Protótipo de câmera na ponta do dedo ajuda deficientes visuais a ler

Por Redação | 12.03.2015 às 08:14

Um protótipo desenvolvido nos laboratórios do Instituto de Tecnologia de Massachusetts (MIT) pode permitir que cegos usem seus dedos para ler sem precisar aprender braile. O chamado "FingerReader" fica acoplado ao dedo do usuário e é equipado com uma série de sensores que permite a leitura do texto na página.

Atualmente, deficientes visuais já podem utilizar softwares que convertem texto em áudio para ler páginas da web, documentos virtuais, arquivos PDF e e-mails, mas com textos impressos o assunto muda. O FingerReader promete trazer essa conversão para o mundo real ao orientar o dedo do usuário ao longo de uma linha de texto e gerar áudio em tempo real a partir do que é detectado.
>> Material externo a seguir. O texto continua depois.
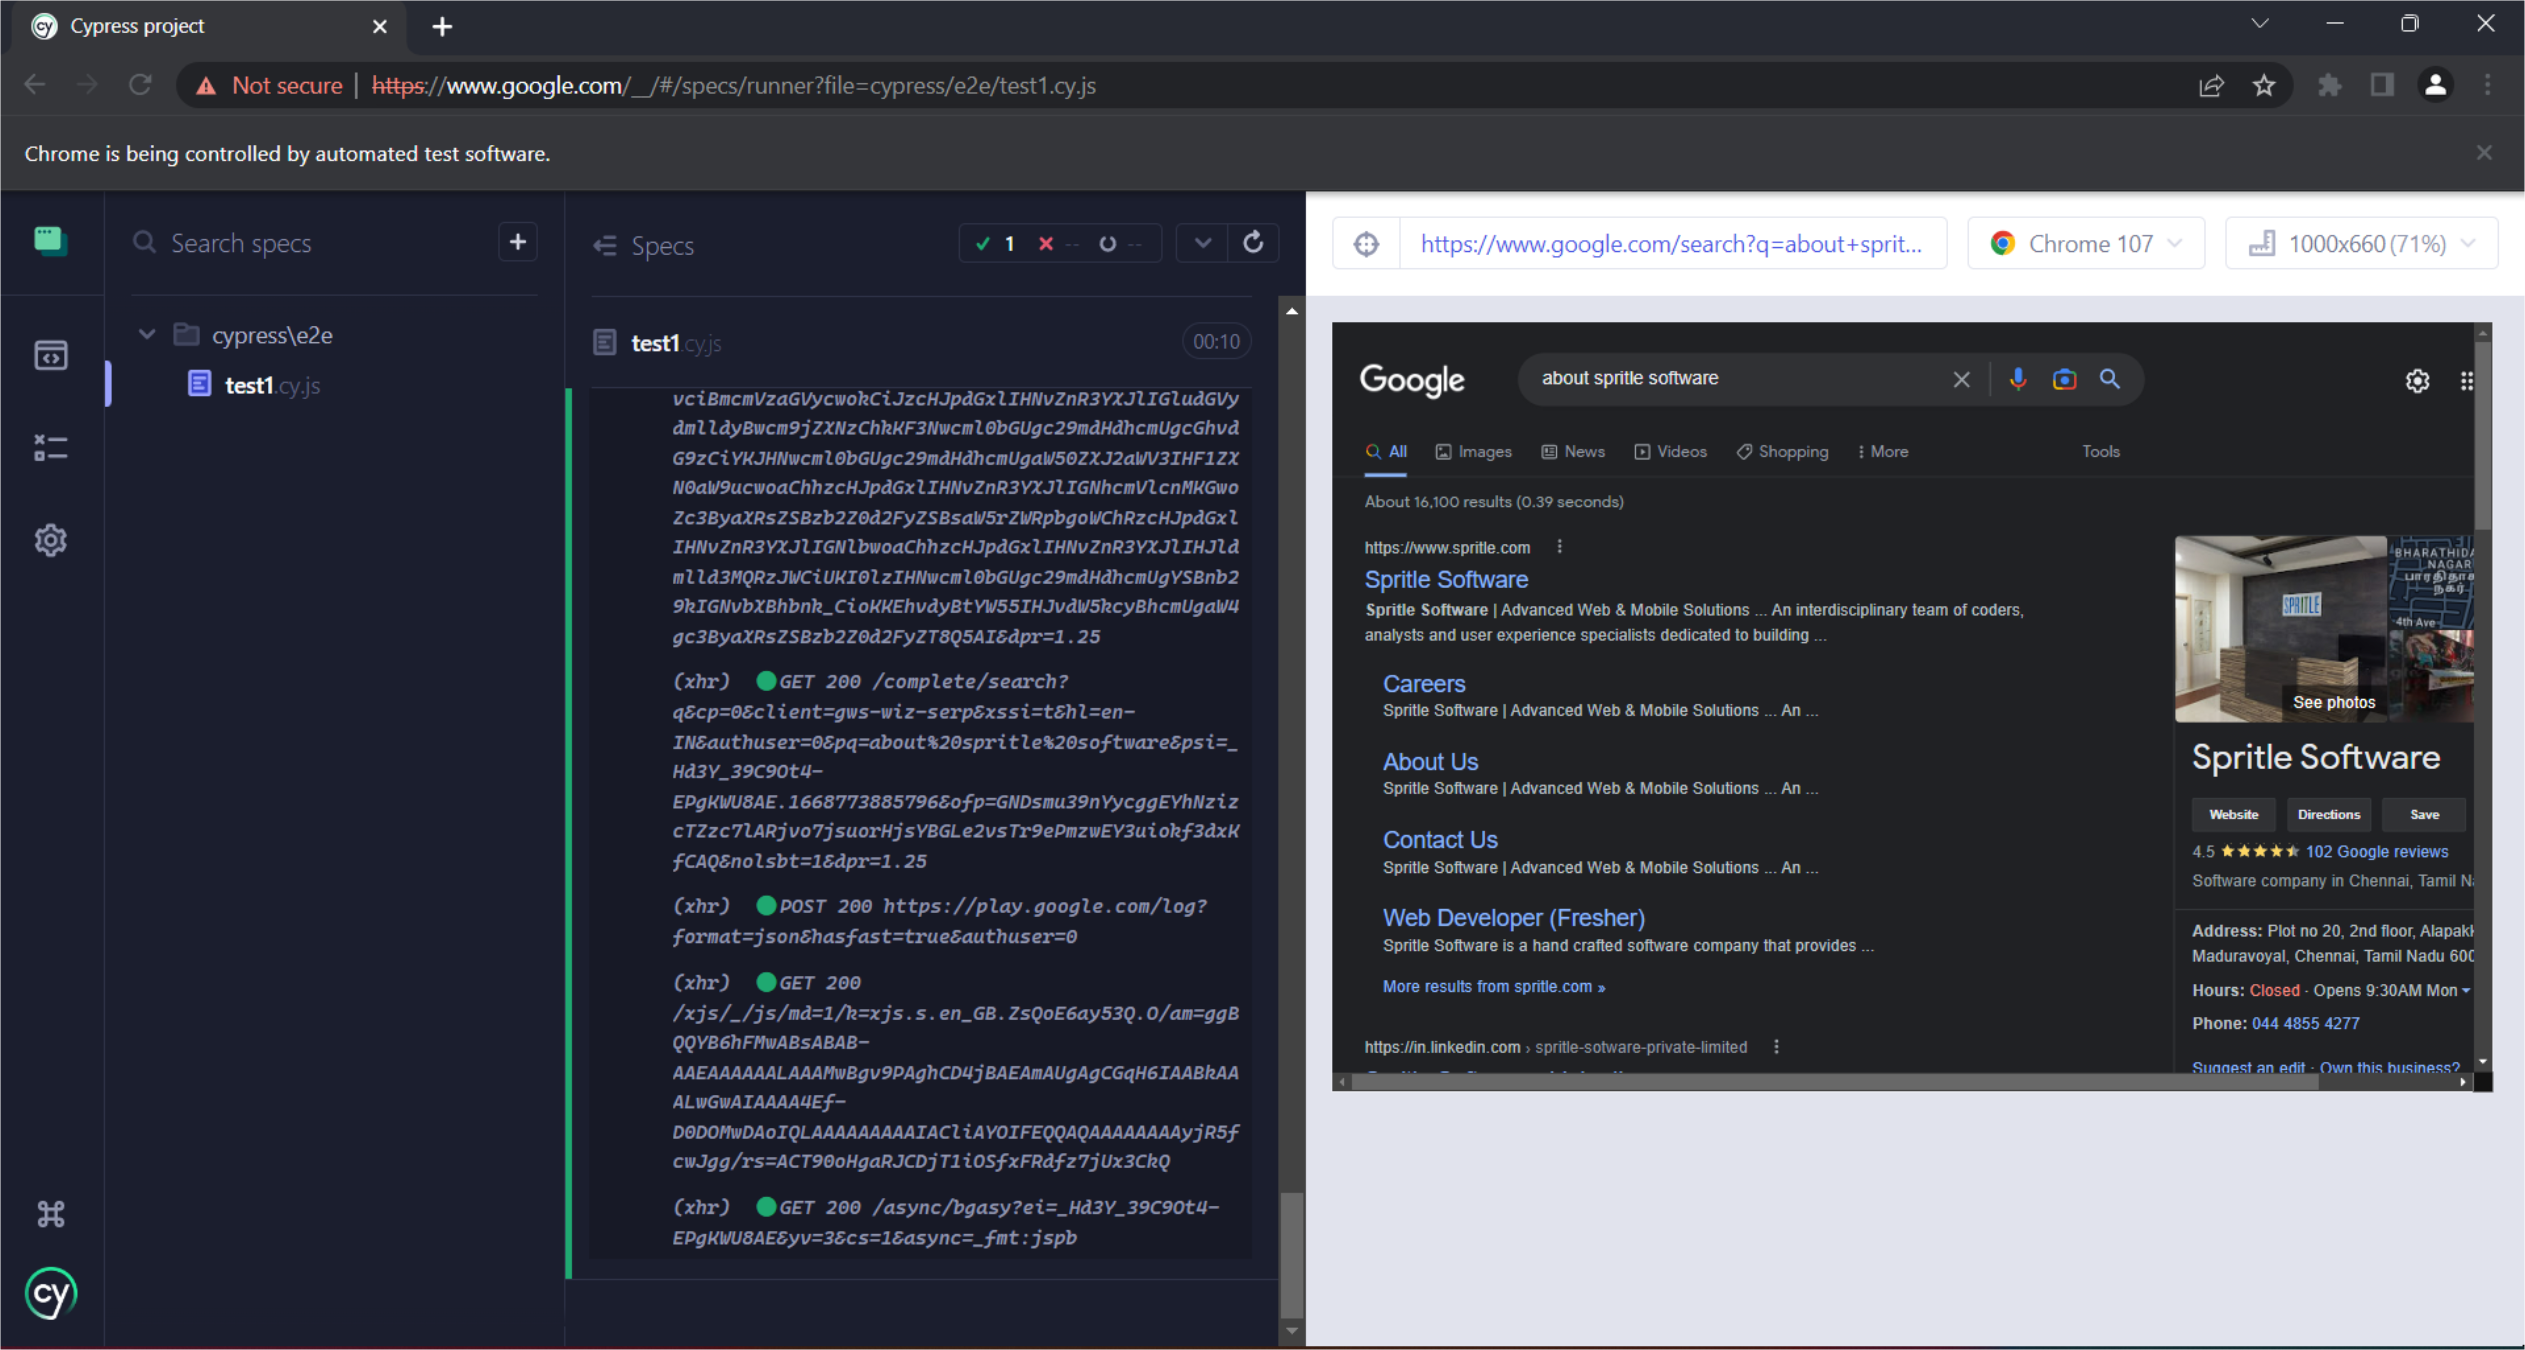Collapse the Specs list panel
The width and height of the screenshot is (2525, 1350).
pos(605,245)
"Você precisa ter uma conexão fina entre o que a pessoa ouve e o onde a ponta do dedo está", explicou o estudante Roy Shilkrot, um dos autores do projeto, ao CNET. "Para os usuários com deficiência visual, isso é uma tradução. É algo que traduz o que o dedo dele vê em áudio. Eles realmente precisam de um feedback rápido e em tempo real para manter essa conexão. Se ela é quebrada, ela quebra a ilusão".

O dispositivo depende muito da alimentação da câmera e dos algoritmos associados a ela. Quando o usuário coloca o dedo na página, no início de uma nova linha, esses algoritmos fazem uma série de suposições sobre o caminho dessa linha com base na densidade do texto – a parte superior e inferior de uma letra são mais densas do que a parte do meio dela.

FingerReader

Isso permite ao FingerRead acompanhar com mais facilidade cada palavra, capturar uma imagem e enviá-la para um software que analisa e as traduz em áudio em tempo real. Atualmente, o protótipo do dispositivo funciona ligado a um notebook responsável por fazer esses cálculos, mas a equipe do MIT já está trabalhando no desenvolvimento de uma versão do software de código aberto que será executada em dispositivos Android.

A equipe também pensou em dois métodos de orientação para o usuário: dispositivos ligados à parte superior e inferior do dedo que vibram quando ele se afasta da linha de leitura, o alertando para mover o dedo de volta para cima ou para baixo da página; e um alerta sonoro que dispara quando o dedo se desvia do sentido do texto. Durante os testes, os usuários não demonstraram preferência por nenhum dos dois métodos em especial e por isso os pesquisadores optaram por utilizar a versão sonora, uma vez que os motores táteis adicionariam mais peso e volume ao dispositivo.